Tyll himself — as a tight-rope walker, juggler, ventriloquist, actor, and balladeer — is one of these lowbrow “pitiful players”, but German culture is eventually redeemed by a chance meeting with Paul Fleming (a poet who unapologetically wrote his verses in German), and many years later, at a reception during the peace talks at Westphalia that negotiated the end the Thirty Years War, Elizabeth is stunned by a small chamber group (four violinists, one harpist, and a man with a strange horn) that play an oddly compelling music (that I took to presage the eventual dominance by German composers in symphony and opera; “cat pianos” notwithstanding.)
Along the way, we also meet a pair of witch-hunting Jesuits — the actual scholars Oswald Tesimond (lone surviving architect of the Gunpowder Plot that had targeted Elizabeth’s family in England) and Athanasius Kircher (a Da Vinci-like polymath and author of dozens of “major works”) — and as they keep an eye out for dragons (the best proof for the existence of a dragon in any area is the fact that no one has ever claimed to see one there; they are just that crafty), the pair demonstrate the Kafkaesque nature of a witch trial, with zero self-awareness of their own hypocrisies. Just one more oppressive mechanism that the average person has no power to fight back against. And just like we don’t actually see battle, just the war’s effects on the population (the closest we get is the Winter King’s visit to a Swedish army camp, where he is knocked back by the stench and can’t keep his eyes off a particularly horrific sight), we don’t see inside the witch-hunters’ torture chamber, just witness its effects:
She is silent. Her lips don’t move, her eyes seem extinguished. She looks like an empty shell, her face a mask that no one is wearing, her arms as if hung wrong at the joints. Better not to think about it, thinks Dr. Kircher, who at the same moment naturally cannot help thinking about what Master Tilman did to those arms to make them hang so wrong. Better not to imagine it.
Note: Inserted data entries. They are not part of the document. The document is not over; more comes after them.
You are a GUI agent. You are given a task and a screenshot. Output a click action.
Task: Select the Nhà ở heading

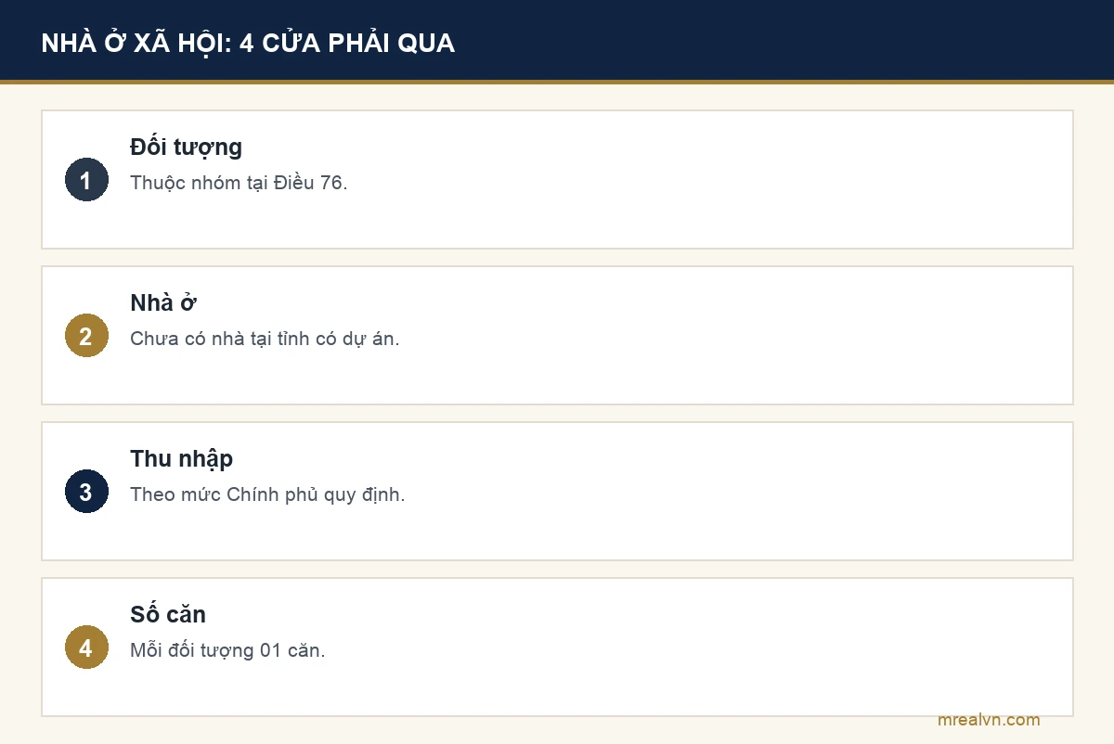(x=163, y=303)
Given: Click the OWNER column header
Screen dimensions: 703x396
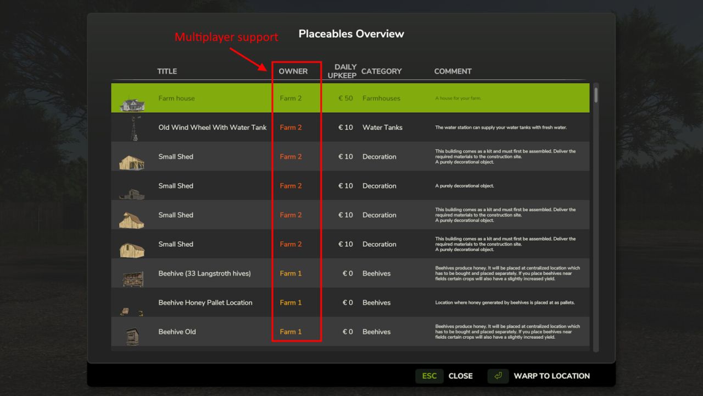Looking at the screenshot, I should (293, 71).
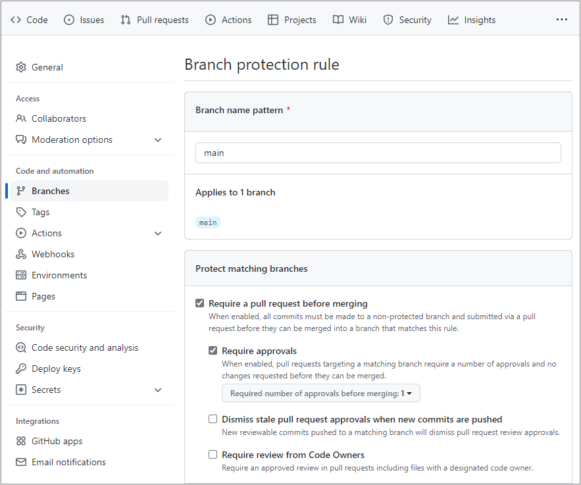The width and height of the screenshot is (581, 485).
Task: Uncheck Require a pull request before merging
Action: pyautogui.click(x=199, y=303)
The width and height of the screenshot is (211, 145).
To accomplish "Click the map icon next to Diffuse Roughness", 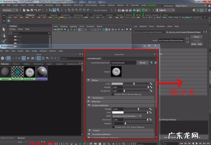I will pyautogui.click(x=151, y=91).
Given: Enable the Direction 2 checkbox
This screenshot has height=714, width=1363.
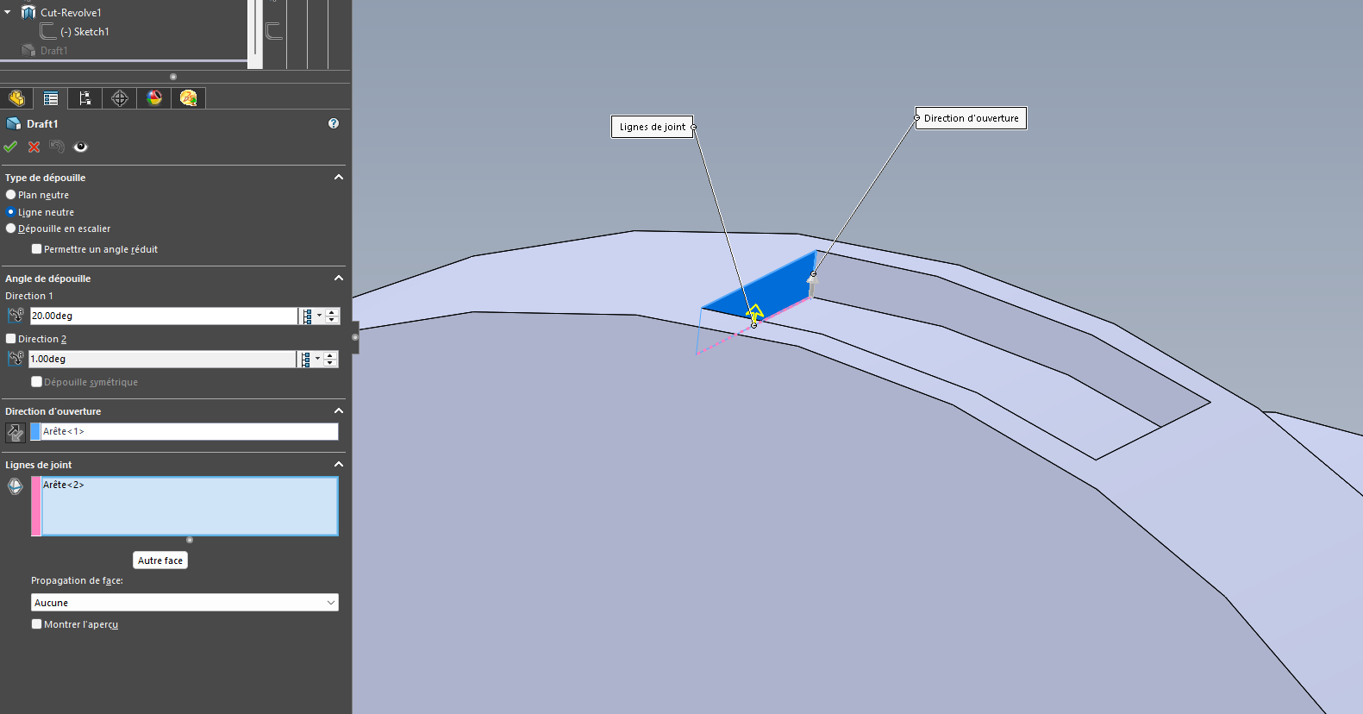Looking at the screenshot, I should (11, 339).
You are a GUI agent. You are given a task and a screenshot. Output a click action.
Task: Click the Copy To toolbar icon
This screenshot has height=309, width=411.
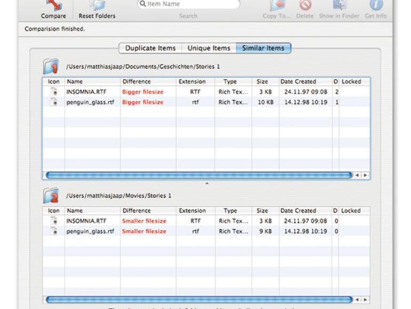point(277,6)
He rubs his eyes and imagines it.
But no matter how powerless the peasantry, Tyll and his band of motley players is bound to eventually make an appearance in their village square; and even if it’s Tyll’s donkey, Origenes, who gets to say the words that mock powerful men to their faces, everyone will feel a vicarious twinge of strength. The concept of inserting the fictional Tyll into actual historic drama is ultimately a very powerful one and Kehlmann must be applauded for this feat of engineering; I am looking forward to picking up more from the author.